Excerpted data below:

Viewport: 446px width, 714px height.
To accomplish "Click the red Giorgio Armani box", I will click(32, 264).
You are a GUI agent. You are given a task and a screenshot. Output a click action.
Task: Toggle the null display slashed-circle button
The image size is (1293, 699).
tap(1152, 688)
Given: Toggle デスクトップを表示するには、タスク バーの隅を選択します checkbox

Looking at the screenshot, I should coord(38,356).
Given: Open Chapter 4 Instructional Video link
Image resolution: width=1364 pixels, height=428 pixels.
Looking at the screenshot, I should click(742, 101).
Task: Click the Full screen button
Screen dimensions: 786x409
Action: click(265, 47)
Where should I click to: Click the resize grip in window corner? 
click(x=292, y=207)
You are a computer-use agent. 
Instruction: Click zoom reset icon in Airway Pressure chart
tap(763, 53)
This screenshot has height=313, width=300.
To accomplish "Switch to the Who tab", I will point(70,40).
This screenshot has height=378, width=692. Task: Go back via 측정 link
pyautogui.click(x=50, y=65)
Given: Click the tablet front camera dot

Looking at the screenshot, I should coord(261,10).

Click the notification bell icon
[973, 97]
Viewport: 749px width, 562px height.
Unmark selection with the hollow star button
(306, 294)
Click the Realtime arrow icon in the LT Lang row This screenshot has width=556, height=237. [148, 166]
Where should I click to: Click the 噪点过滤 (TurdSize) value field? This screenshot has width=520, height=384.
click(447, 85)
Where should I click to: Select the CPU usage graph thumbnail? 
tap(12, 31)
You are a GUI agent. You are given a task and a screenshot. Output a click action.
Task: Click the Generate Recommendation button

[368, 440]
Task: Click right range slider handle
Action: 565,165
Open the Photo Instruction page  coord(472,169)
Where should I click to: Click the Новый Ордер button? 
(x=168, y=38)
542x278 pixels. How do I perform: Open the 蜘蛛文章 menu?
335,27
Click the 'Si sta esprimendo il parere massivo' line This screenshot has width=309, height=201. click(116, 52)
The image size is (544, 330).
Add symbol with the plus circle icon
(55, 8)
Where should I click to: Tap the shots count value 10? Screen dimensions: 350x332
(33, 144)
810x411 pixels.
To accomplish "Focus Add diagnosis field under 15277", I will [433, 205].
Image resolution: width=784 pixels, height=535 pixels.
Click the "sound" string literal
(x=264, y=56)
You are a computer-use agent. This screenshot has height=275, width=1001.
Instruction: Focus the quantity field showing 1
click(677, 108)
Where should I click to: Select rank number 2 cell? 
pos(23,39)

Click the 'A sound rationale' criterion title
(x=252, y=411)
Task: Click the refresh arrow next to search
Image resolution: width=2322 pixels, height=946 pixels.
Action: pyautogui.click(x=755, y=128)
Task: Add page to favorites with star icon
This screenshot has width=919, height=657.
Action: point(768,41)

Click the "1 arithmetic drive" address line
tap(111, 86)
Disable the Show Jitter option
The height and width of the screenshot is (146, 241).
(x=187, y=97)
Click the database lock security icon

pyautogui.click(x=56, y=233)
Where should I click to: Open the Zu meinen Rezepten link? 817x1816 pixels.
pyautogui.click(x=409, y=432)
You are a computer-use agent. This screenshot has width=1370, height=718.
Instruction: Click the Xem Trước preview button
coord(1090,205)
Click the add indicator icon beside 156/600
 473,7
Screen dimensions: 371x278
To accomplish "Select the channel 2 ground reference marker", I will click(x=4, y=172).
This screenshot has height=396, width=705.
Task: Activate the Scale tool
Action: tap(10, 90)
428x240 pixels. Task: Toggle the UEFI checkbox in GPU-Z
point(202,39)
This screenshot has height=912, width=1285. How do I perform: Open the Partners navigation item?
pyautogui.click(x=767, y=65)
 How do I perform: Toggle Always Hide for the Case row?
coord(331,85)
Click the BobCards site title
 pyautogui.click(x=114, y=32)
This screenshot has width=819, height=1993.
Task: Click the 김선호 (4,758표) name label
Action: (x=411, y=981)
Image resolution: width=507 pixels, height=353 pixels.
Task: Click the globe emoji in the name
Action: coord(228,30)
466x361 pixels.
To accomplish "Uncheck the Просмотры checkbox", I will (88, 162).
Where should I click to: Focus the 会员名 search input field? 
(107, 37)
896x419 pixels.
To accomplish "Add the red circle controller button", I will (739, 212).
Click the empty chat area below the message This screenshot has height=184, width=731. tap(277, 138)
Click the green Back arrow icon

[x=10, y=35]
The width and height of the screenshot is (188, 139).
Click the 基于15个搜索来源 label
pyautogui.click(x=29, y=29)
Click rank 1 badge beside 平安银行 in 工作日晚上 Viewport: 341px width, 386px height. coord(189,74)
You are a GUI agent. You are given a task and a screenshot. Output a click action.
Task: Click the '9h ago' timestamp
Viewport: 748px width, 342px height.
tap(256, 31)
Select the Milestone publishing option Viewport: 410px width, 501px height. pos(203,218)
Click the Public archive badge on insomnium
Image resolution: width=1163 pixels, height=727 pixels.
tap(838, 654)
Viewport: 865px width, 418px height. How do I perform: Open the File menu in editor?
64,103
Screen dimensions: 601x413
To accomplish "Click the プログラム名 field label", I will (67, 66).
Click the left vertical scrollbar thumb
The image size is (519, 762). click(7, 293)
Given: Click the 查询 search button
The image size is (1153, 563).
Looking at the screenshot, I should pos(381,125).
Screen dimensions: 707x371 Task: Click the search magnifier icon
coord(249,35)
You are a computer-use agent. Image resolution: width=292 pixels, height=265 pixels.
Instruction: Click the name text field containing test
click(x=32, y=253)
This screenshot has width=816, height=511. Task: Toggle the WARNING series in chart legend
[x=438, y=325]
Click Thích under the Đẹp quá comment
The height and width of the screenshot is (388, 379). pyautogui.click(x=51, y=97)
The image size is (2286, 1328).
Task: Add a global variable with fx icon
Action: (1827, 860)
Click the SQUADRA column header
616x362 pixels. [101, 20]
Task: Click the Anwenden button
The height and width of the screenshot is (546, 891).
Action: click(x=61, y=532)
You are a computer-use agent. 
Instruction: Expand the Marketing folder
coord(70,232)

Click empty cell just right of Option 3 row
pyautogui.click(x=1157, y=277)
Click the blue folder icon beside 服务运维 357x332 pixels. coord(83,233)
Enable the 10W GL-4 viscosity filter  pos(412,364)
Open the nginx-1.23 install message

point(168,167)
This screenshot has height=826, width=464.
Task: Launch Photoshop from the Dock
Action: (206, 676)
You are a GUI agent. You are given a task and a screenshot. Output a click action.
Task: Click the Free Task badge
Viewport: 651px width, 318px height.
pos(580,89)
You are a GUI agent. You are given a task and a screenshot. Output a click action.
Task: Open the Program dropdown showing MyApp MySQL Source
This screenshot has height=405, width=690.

End of Excerpted data.

Brief
If a line in the entries holds the string "page", copy it.

Reply
Open the Photo Instruction page  coord(472,169)
Task: Add page to favorites with star icon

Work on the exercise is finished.